Exercise 1:
Using the passage on portfolio rebalancing, answer these:
(a) By what percentage did the S&P 500 rise in 2024?
(b) What did U.S. bonds yield in 2024, according to the Bloomberg U.S. Aggregate Bond Index?
(c) What does Ted Jenkin compare portfolio rebalancing to?
Exercise 2:
Pick up the passage on portfolio rebalancing after its final sentence and write a few more sentences in the same voice.

The S&P 500, an index that tracks the largest publicly traded U.S. companies by market capitalization, soared by 23% in 2024. Over the past two years, the cumulative gains for the index reached an impressive 53%, the best performance since the late 1990s. While these returns are remarkable, they could have shifted your portfolio allocations away from your long-term targets, especially if your strategy involves a mix of stocks and bonds.

For instance, many long-term investors aim for a 60/40 portfolio split between stocks and bonds. But with equities outpacing fixed-income returns—U.S. bonds yielded just 1% in 2024, according to the Bloomberg U.S. Aggregate Bond Index—you might find yourself holding a riskier portfolio than intended. Financial advisors recommend rebalancing to bring your investments back in line with your original goals.

Portfolio rebalancing ensures your investments align with your long-term objectives by preventing overexposure to any single asset class, explains Ted Jenkin, a certified financial planner and member of CNBC’s Financial Advisor Council. Comparing it to a car's alignment check, Jenkin notes that a portfolio should undergo similar scrutiny at the start of the year to maintain optimal performance.

Data block:
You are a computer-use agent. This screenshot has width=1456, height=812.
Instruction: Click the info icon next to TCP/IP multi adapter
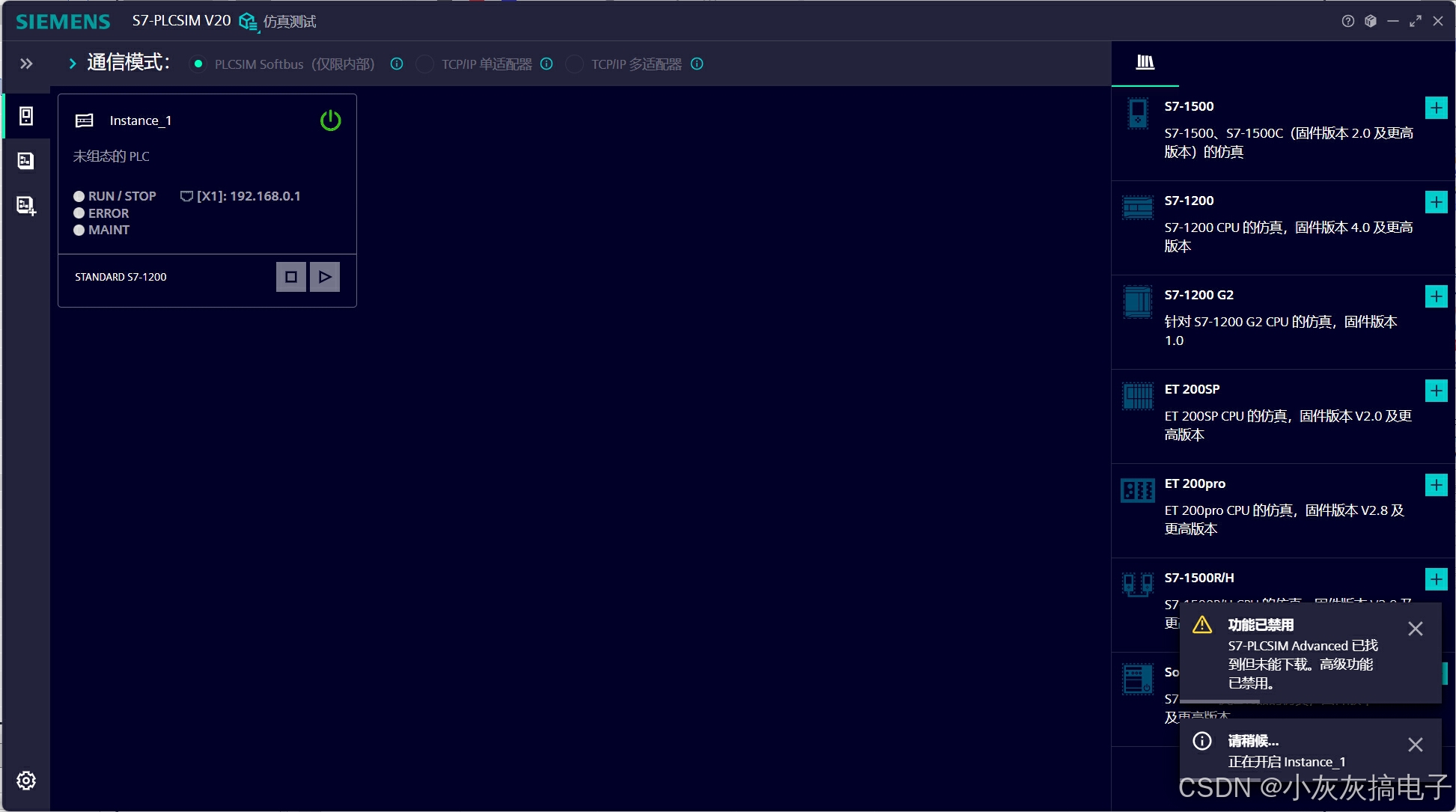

Right answer 1:
(a) 23%
(b) 1%
(c) A car's alignment check

Right answer 2:
Rebalancing involves adjusting your portfolio to restore its original allocation. Lori Schock, director of the SEC's Office of Investor Education and Advocacy, provides a straightforward example: Imagine your portfolio starts with an 80/20 allocation of stocks to bonds. After a year of strong equity performance, the mix shifts to 85% stocks and 15% bonds. To rebalance, you could sell 5% of your stocks and reinvest the proceeds into bonds, returning to the initial 80/20 split.

Callie Cox, chief market strategist at Ritholtz Wealth Management, advises investors to set specific targets for their investments. "Determine how much growth you need to achieve your financial goals and the relative weight of each asset within your portfolio," Cox says. If the balance deviates significantly, consider buying or selling to realign. This disciplined approach is common among professional portfolio managers and serves as a prudent investing exercise.

Rebalancing isn't limited to managing the ratio of stocks to bonds. It also applies to diversifying within asset classes. Your stock holdings might include a mix of large-, mid-, and small-cap equities, as well as value and growth stocks, domestic and international companies, and various sectors such as technology, retail, and construction.

Last year’s market movements highlighted the need for this broader evaluation. "There was a huge gap in market performance," says Cox. Technology stocks outperformed most other sectors, with the so-called "Magnificent 7" megacap tech companies—Apple, Amazon, Alphabet, Meta, Microsoft, Nvidia, and Tesla—accounting for over half of the S&P 500’s 2024 gains. Meanwhile, the Nasdaq, a tech-focused index, surged nearly 29%.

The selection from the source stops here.